### Problem description
Your task is to retype, exactly and only, the lines from the one containing "How do I perform: Click" to the final line of the entries, leaving out all pictures.

Top of Records to process

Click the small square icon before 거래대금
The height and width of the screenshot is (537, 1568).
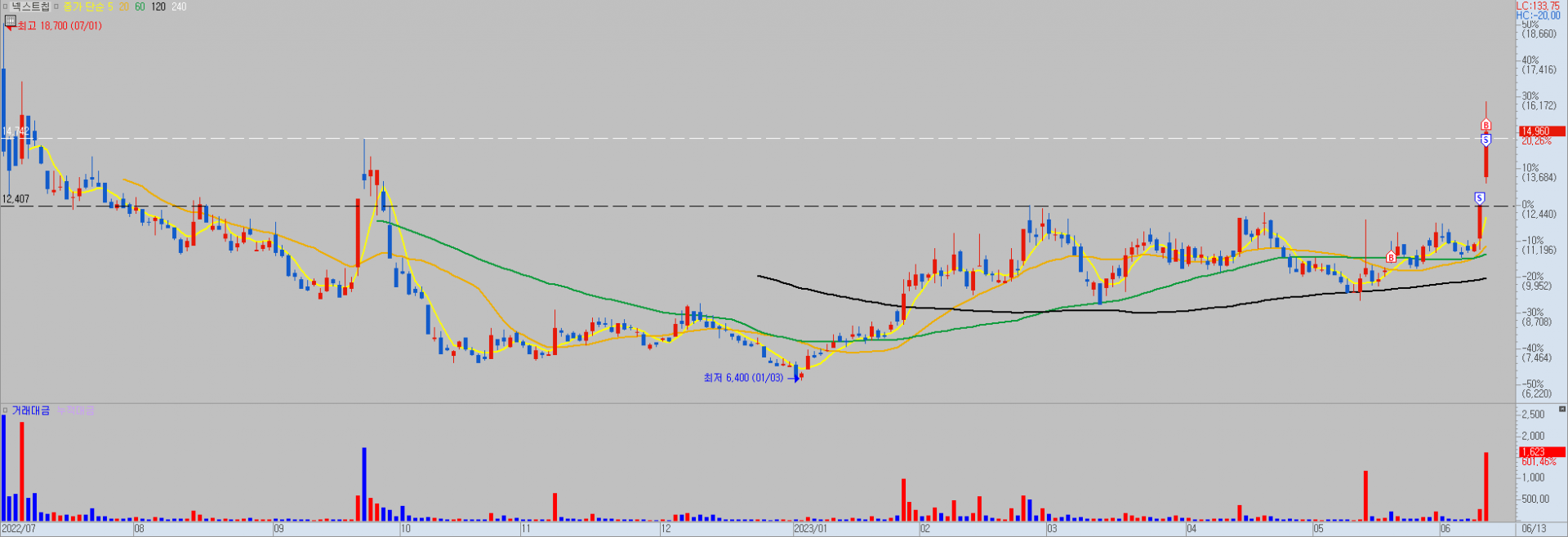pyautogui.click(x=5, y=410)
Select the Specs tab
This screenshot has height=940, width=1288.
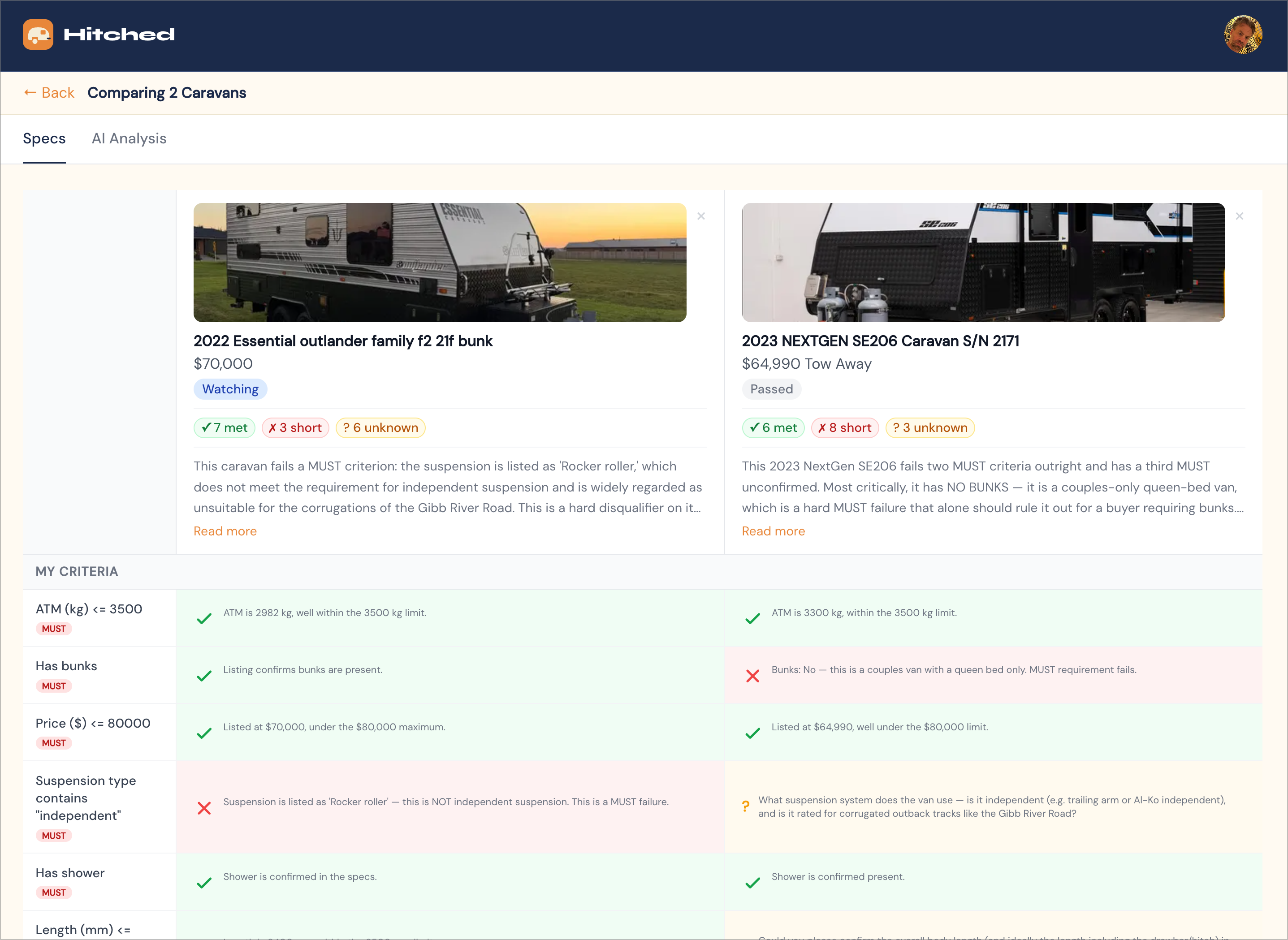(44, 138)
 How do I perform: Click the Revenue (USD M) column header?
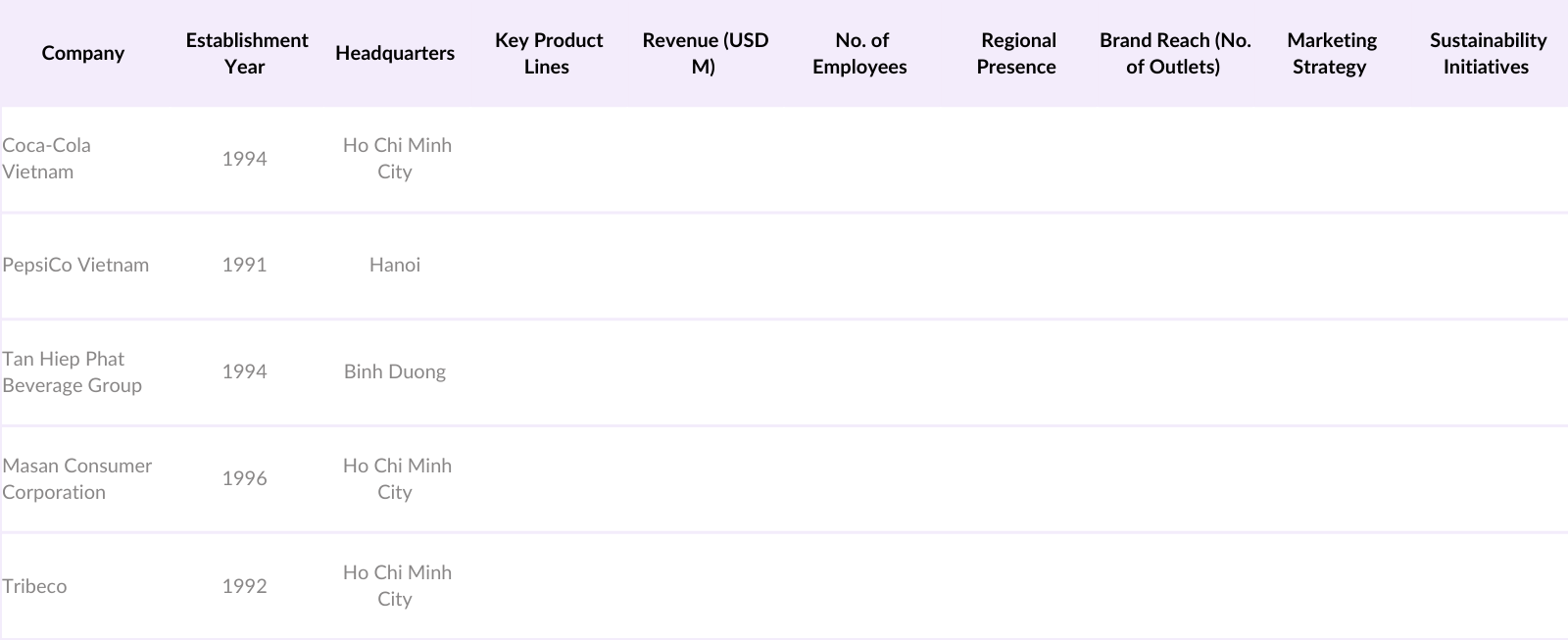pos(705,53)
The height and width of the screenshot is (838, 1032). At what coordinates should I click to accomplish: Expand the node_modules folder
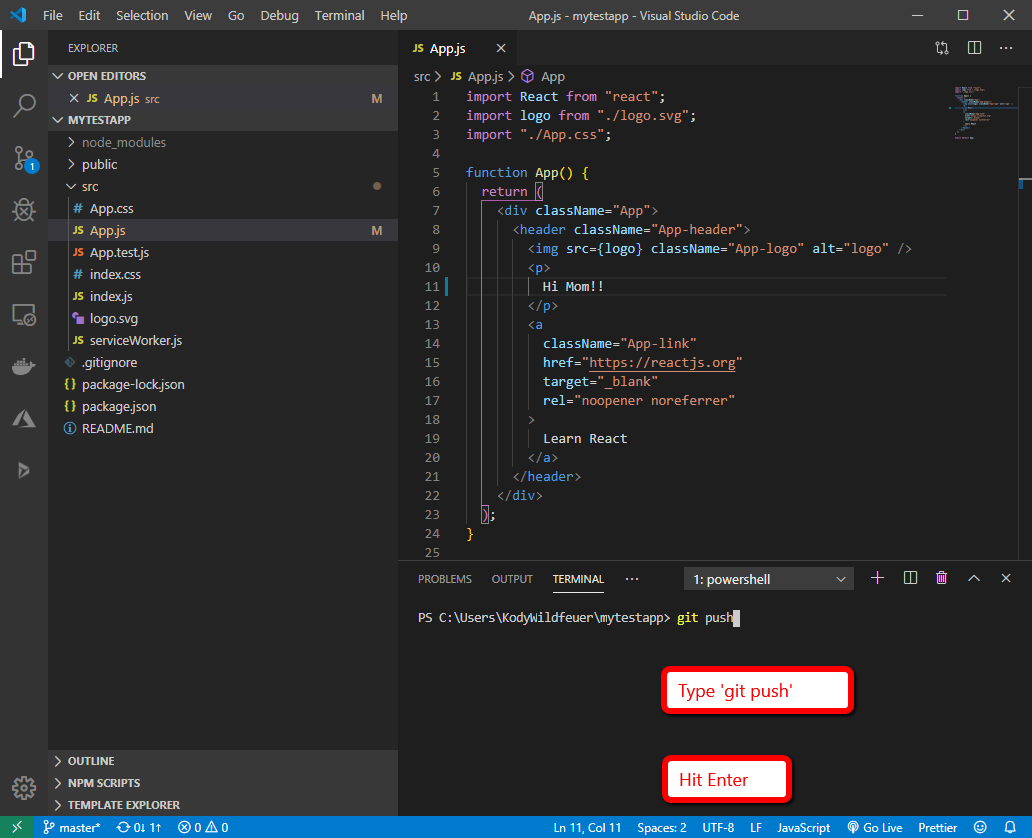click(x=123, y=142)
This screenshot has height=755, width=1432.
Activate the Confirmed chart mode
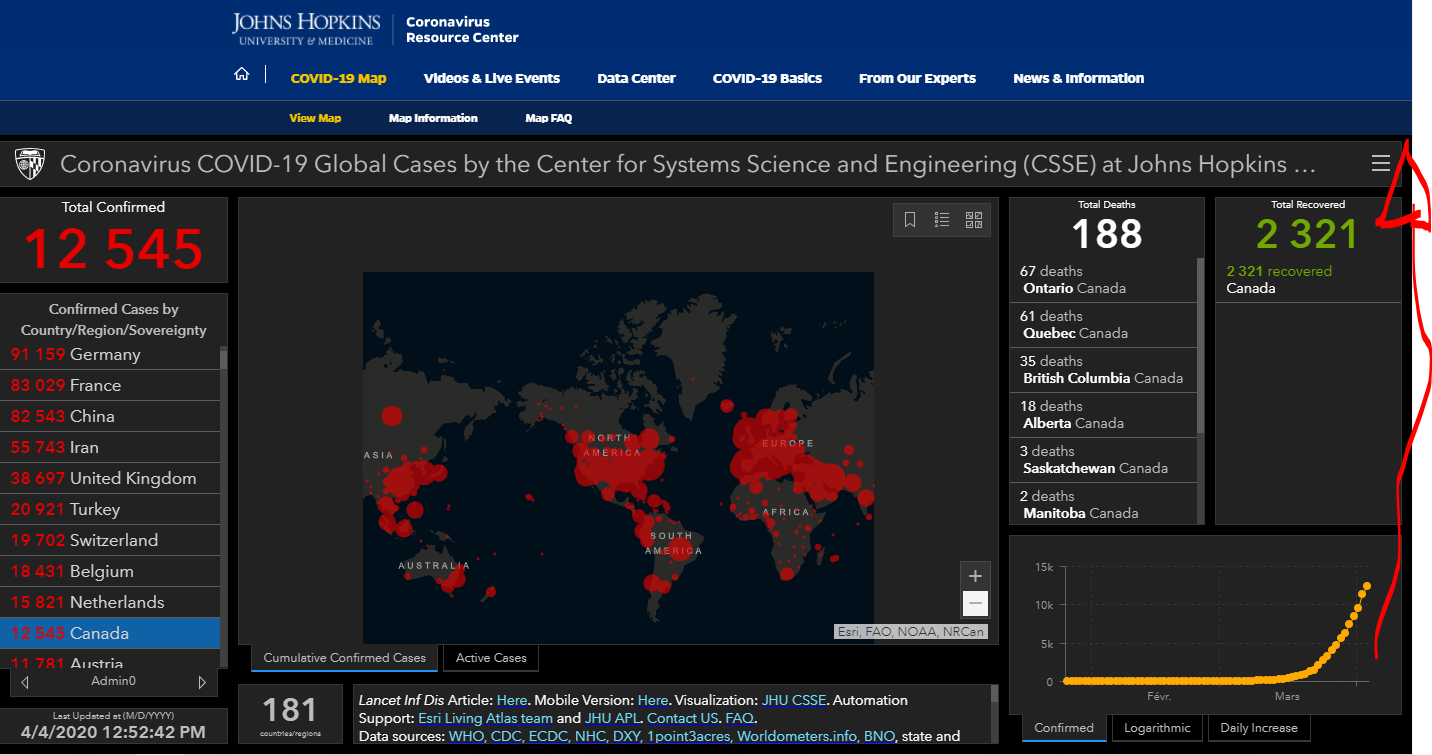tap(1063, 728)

Bottom of Records to process

### Solution to this task
 How do I perform: Click the Revenue (USD M) column header?
pos(705,53)
The height and width of the screenshot is (838, 1032). At what coordinates should I click to accomplish: Expand the node_modules folder
click(x=123, y=142)
This screenshot has height=755, width=1432.
Activate the Confirmed chart mode
tap(1063, 728)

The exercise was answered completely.